• _OBJECTIVE_
Copy the lines below character for character, keeping their order and line breaks unchanged.
* START DATA PROVIDED *
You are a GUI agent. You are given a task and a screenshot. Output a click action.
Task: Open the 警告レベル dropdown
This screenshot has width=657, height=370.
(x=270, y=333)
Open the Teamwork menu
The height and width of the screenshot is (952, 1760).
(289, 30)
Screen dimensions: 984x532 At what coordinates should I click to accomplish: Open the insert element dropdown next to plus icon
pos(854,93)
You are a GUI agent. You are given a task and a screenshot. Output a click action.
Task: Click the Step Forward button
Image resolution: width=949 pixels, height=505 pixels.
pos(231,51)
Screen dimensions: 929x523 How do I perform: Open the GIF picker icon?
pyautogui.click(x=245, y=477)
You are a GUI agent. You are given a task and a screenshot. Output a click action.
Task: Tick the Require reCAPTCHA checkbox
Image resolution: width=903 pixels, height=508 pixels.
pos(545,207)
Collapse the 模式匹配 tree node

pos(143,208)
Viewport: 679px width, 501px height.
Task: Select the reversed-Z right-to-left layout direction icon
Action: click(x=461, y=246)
* END DATA PROVIDED *
• _WRITTEN ANSWER_
You are a GUI agent. You are given a task and a screenshot. Output a click action.
Task: Open the 警告レベル dropdown
This screenshot has width=657, height=370.
(x=270, y=333)
Open the Teamwork menu
The height and width of the screenshot is (952, 1760).
(289, 30)
Screen dimensions: 984x532 At what coordinates should I click to accomplish: Open the insert element dropdown next to plus icon
pos(854,93)
You are a GUI agent. You are given a task and a screenshot. Output a click action.
Task: Click the Step Forward button
Image resolution: width=949 pixels, height=505 pixels.
pos(231,51)
Screen dimensions: 929x523 How do I perform: Open the GIF picker icon?
pyautogui.click(x=245, y=477)
You are a GUI agent. You are given a task and a screenshot. Output a click action.
Task: Tick the Require reCAPTCHA checkbox
Image resolution: width=903 pixels, height=508 pixels.
pos(545,207)
Collapse the 模式匹配 tree node

pos(143,208)
Viewport: 679px width, 501px height.
Task: Select the reversed-Z right-to-left layout direction icon
Action: click(x=461, y=246)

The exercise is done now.